* **SELECTED PASSAGE**
Next we discussed the reception to Dungeon Hunter 3 [Free], which was pretty mixed. The game itself was actually pretty good, but so drastically different from the previous two entries that I think it alienated the established fan base of the series. Had they positioned it as a spinoff rather than a direct sequel, I think the outcome would have been a lot more favorable. Plus, it’s a freemium title, which is the type of thing that will always draw criticism from some folks.

Finally, we talked about their recent release Urban Crime [Free], which was essentially a repackaging of an older Gangstar title into a freemium model. The game has not gone over well with either critics or players, and we didn’t have too many good things to say about it in our review either. The combination of outdated visuals, a rehashed game world that many people had already played to death, and tough freemium restrictions was just a recipe for disaster with Urban Crime.

(Left to right: Hero of Sparta II, Dungeon Hunter 3, and Urban Crime)

So what do these three games all have in common? Well, they’re all examples of Gameloft trying to find out the best way to sell their brands in a turbulent market like the App Store. Honestly, I think putting ads in Hero of Sparta II and making an old game into a freemium game with Urban Crime were just their way of experimenting to see what works, and although neither of those really went over so well with gamers the negative feedback was actually invaluable to Gameloft moving forward. And as for Dungeon Hunter 3, I think they made a good game but just didn’t position it right, which is another lesson learned the hard way.

Portion of a data file

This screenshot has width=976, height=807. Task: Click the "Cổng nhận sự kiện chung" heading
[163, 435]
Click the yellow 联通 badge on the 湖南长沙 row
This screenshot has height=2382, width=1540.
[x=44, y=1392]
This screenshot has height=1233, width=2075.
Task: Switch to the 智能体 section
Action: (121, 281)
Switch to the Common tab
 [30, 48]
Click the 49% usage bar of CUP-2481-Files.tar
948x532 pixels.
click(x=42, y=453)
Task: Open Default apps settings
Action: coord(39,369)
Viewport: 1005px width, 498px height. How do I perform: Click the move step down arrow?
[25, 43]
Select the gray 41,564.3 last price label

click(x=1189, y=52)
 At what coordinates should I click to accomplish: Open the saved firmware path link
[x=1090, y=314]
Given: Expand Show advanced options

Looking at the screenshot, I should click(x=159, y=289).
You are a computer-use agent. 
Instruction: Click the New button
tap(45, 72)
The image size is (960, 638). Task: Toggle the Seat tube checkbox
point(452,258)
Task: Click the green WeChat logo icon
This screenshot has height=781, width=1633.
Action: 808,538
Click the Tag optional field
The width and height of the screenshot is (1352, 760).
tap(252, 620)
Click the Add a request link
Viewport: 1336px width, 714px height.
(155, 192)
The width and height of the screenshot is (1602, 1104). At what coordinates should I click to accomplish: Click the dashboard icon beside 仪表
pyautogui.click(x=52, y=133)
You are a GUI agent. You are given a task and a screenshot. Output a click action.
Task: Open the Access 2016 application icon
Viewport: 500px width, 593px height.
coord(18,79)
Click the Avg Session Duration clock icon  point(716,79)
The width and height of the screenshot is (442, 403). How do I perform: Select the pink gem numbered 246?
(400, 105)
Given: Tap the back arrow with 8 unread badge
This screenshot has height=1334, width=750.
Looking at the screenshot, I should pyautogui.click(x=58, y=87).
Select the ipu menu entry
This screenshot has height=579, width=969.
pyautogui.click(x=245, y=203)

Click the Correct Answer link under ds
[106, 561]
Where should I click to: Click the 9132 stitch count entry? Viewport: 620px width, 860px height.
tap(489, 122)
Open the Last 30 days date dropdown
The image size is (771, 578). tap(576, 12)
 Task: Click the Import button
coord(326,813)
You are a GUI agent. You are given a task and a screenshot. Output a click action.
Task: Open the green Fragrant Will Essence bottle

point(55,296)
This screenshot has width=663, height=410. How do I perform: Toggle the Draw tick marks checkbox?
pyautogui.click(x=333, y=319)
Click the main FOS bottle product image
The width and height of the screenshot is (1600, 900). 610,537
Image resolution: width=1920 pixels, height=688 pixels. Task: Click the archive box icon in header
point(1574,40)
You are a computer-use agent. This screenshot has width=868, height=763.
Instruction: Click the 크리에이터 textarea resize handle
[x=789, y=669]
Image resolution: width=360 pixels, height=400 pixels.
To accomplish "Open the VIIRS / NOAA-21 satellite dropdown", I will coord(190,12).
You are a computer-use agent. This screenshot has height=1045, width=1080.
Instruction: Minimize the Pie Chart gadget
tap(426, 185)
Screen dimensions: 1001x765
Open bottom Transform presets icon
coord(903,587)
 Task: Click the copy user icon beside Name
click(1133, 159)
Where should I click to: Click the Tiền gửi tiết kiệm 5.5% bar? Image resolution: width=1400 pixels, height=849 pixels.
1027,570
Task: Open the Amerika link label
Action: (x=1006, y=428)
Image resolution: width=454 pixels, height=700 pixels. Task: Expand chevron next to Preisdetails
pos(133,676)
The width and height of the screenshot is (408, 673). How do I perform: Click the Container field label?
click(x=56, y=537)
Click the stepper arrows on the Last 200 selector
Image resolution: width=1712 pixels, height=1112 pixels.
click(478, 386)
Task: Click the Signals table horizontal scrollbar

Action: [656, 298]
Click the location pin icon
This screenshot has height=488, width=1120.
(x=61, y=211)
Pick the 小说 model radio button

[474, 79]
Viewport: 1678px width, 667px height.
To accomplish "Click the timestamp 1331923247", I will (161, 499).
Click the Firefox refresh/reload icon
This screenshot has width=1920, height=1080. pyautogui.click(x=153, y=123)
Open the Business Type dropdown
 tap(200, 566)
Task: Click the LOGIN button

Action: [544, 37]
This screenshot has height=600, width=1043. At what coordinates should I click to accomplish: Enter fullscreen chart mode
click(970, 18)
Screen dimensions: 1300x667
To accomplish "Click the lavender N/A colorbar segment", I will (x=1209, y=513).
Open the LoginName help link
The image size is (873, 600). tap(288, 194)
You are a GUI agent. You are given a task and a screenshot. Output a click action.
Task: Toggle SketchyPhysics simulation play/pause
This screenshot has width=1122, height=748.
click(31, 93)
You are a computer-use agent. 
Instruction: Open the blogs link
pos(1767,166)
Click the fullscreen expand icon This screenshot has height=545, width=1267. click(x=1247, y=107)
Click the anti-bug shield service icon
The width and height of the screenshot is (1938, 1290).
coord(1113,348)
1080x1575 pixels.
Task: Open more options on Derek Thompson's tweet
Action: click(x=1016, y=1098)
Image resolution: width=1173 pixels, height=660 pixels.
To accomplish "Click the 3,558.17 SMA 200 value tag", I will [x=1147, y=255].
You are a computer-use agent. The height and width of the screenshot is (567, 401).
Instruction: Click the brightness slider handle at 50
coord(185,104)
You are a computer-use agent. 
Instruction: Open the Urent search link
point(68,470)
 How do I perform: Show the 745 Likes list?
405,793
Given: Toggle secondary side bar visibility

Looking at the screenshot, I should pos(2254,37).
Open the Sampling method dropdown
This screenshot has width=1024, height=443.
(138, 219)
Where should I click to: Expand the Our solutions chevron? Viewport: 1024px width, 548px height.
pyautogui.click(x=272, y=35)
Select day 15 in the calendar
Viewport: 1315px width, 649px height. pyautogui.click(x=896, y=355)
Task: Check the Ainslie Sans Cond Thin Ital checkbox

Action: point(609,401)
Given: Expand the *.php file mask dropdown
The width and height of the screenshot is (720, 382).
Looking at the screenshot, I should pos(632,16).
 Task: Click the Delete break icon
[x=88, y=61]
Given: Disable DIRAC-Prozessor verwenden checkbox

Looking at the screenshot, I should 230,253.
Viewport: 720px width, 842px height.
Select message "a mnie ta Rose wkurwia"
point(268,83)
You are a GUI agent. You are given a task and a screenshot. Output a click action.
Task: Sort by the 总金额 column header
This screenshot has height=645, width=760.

* **REQUEST 1**
Return the stretch of the passage on Gameloft's games that begins at the words "Finally, we talked" and stops after "and Urban Crime)".
* **REQUEST 2**
Which three things does the passage on Gameloft's games name as combining to make Urban Crime a recipe for disaster?
This listing was drawn from a different source than the passage.

* **CORRECT RESULT 1**
Finally, we talked about their recent release Urban Crime [Free], which was essentially a repackaging of an older Gangstar title into a freemium model. The game has not gone over well with either critics or players, and we didn’t have too many good things to say about it in our review either. The combination of outdated visuals, a rehashed game world that many people had already played to death, and tough freemium restrictions was just a recipe for disaster with Urban Crime.

(Left to right: Hero of Sparta II, Dungeon Hunter 3, and Urban Crime)

* **CORRECT RESULT 2**
- Outdated visuals
- A rehashed game world that many people had already played to death
- Tough freemium restrictions